Think for a minute of the number of babies who may have been conceived outside a verified system of parentage: for example, heterosexual couples who use assisted reproduction in a foreign country; the non-citizen wife who has an affair with another non-citizen but whose husband is a citizen (laws in many jurisdictions presume a husband is the father of his wife’s children). The possibilities are, today, quite endless. In the past, would any consular official or registrar even think of asking for documentation of biological parentage? But now, because DNA tests are common, a new element has arisen: the record of DNA testing.
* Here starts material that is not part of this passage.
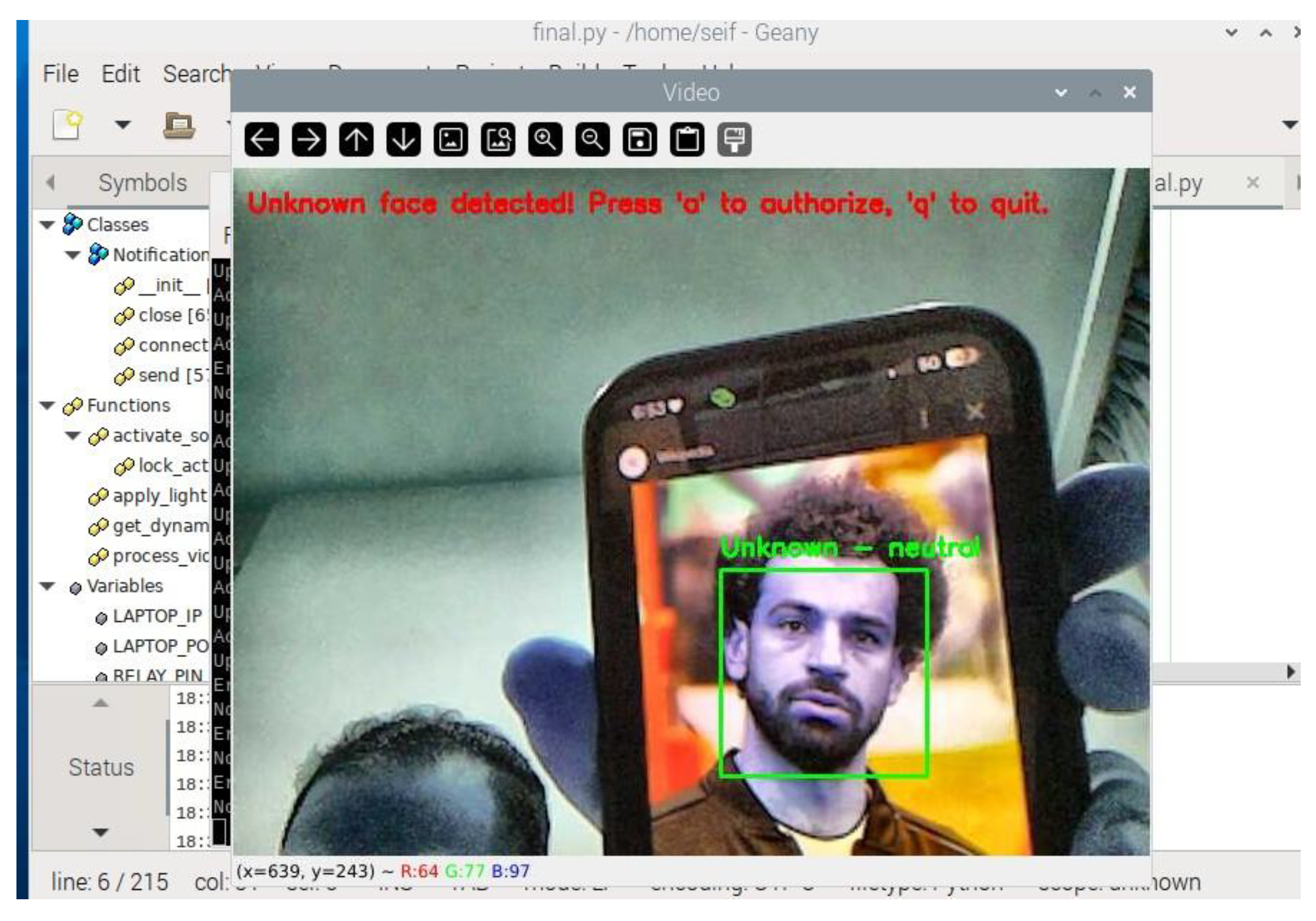This screenshot has height=921, width=1316.
Task: Open the new file dropdown arrow
Action: point(122,125)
Archivists have long argued that knowing your past is an important element in a healthy life, whether of the person or the nation. Records of DNA tests challenge that assertion. People who take a DNA test learn the scientific makeup of the genes they carry, and testing companies will provide a list of countries or regions where the predominant genetic traits match their genetic makeup. As the Washington Post recently reported, surprising DNA test results elicit “a range of emotions,” from joy to curiosity to denial. https://www.washingtonpost.com/local/social-issues/they-considered-themselves-white-but-dna-tests-told-a-more-complex-story/2018/02/06/16215d1a-e181-11e7-8679-a9728984779c_story.html?utm_term=.65723a923a45  The ability to “reverse engineer” the DNA of the dead (see “medical records” below), the ambitious project of the World Economic Forum to create a databank of DNA of all living things (same section) and the Guatemala project to create a national DNA bank (“Guatemala” below) mean that the unsettling of personal assumptions of “who I am” is sure to continue. And as archives, like that of the International Committee of the Red Cross, begin to manage quantities of DNA records, archivists will continue to be central to the stories of genetics and geography that people tell about themselves and their families.